• [PROBLEM REQUIREMENTS]: Repeat only the lines below from the one containing "Native Americans (252, 1248)" through the one containing "Plugins (245, 1440)", inclusive, exactly as written.

• [Dataset entries]:
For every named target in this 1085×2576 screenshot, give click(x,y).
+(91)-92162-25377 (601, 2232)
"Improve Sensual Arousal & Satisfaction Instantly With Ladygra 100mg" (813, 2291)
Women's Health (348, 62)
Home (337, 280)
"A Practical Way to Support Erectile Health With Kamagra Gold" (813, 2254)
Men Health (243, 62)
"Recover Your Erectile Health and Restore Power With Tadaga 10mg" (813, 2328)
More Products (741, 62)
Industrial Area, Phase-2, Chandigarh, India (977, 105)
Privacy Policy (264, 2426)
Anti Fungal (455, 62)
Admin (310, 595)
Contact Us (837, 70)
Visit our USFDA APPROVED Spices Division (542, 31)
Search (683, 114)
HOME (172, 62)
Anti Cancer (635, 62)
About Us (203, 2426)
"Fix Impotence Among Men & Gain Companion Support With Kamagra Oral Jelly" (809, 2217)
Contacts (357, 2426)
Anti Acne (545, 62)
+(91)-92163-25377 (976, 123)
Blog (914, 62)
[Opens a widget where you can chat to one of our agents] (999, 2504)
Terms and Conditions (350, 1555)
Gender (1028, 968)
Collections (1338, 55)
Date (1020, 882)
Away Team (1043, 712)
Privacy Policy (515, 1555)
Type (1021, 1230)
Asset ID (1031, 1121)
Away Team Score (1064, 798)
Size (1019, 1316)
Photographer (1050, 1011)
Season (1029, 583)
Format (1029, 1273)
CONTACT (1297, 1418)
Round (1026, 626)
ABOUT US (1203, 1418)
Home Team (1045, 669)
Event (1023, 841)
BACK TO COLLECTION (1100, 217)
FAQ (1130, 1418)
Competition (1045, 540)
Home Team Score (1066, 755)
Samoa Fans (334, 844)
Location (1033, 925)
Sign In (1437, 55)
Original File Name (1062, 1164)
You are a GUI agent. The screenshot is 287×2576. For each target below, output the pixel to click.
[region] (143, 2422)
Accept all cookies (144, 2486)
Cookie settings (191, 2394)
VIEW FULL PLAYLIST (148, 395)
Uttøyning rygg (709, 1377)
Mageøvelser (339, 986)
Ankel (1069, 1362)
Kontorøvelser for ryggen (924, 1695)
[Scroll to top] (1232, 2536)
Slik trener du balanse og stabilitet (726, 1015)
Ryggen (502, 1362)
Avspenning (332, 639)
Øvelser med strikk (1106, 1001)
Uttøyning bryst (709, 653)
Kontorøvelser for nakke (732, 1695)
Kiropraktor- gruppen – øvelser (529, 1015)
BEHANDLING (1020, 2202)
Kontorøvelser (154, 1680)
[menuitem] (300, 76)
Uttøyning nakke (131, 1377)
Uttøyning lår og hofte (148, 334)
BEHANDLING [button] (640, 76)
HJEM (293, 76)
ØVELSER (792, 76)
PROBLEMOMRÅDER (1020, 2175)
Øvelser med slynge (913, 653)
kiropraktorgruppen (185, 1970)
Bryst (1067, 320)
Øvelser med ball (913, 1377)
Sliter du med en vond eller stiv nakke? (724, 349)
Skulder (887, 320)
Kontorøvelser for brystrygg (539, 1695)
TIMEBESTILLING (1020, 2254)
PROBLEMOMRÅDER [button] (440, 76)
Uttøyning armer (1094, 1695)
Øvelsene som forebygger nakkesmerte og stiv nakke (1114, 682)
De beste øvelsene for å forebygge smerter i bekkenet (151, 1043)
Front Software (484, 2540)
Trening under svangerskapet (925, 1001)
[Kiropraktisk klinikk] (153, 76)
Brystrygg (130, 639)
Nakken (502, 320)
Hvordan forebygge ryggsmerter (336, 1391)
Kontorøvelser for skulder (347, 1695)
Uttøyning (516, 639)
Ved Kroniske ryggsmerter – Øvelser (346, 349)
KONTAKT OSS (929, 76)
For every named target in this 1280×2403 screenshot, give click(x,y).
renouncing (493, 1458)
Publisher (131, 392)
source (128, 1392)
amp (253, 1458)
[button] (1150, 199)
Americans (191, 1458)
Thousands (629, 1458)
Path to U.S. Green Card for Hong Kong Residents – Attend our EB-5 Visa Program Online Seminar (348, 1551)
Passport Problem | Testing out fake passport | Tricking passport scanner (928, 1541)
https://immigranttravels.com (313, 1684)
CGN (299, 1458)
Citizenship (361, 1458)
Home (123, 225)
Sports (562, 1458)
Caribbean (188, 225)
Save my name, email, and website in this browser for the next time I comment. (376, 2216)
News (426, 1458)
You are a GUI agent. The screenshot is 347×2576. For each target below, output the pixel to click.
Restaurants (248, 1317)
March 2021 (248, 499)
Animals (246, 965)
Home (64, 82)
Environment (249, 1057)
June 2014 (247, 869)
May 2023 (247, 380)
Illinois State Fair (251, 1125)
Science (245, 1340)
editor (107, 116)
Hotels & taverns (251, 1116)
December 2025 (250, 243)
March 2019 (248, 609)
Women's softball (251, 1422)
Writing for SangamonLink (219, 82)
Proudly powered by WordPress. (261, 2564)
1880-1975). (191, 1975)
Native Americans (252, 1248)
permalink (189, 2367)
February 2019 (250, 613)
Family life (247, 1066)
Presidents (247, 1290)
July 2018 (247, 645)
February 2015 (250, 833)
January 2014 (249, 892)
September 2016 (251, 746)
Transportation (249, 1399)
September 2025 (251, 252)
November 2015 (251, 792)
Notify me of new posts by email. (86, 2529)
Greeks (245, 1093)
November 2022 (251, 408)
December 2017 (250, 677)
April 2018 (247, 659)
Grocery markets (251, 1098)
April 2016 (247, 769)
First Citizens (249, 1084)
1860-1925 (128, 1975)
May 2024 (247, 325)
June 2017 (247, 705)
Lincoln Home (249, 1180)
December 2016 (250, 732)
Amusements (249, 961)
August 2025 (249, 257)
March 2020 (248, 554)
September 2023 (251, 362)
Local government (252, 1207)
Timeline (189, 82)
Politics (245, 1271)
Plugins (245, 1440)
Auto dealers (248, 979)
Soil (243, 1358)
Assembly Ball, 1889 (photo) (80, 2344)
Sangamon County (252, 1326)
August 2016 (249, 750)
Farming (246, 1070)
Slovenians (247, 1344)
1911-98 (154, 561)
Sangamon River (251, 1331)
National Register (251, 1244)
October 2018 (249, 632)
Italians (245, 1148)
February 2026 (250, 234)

• [RESPONSE]:
Native Americans (252, 1248)
permalink (189, 2367)
February 2019 (250, 613)
Family life (247, 1066)
Presidents (247, 1290)
July 2018 (247, 645)
February 2015 (250, 833)
January 2014 (249, 892)
September 2016 (251, 746)
Transportation (249, 1399)
September 2025 (251, 252)
November 2015 (251, 792)
Notify me of new posts by email. (86, 2529)
Greeks (245, 1093)
November 2022 (251, 408)
December 2017 (250, 677)
April 2018 (247, 659)
Grocery markets (251, 1098)
April 2016 (247, 769)
First Citizens (249, 1084)
1860-1925 (128, 1975)
May 2024 (247, 325)
June 2017 (247, 705)
Lincoln Home (249, 1180)
December 2016 (250, 732)
Amusements (249, 961)
August 2025 (249, 257)
March 2020 (248, 554)
September 2023 (251, 362)
Local government (252, 1207)
Timeline (189, 82)
Politics (245, 1271)
Plugins (245, 1440)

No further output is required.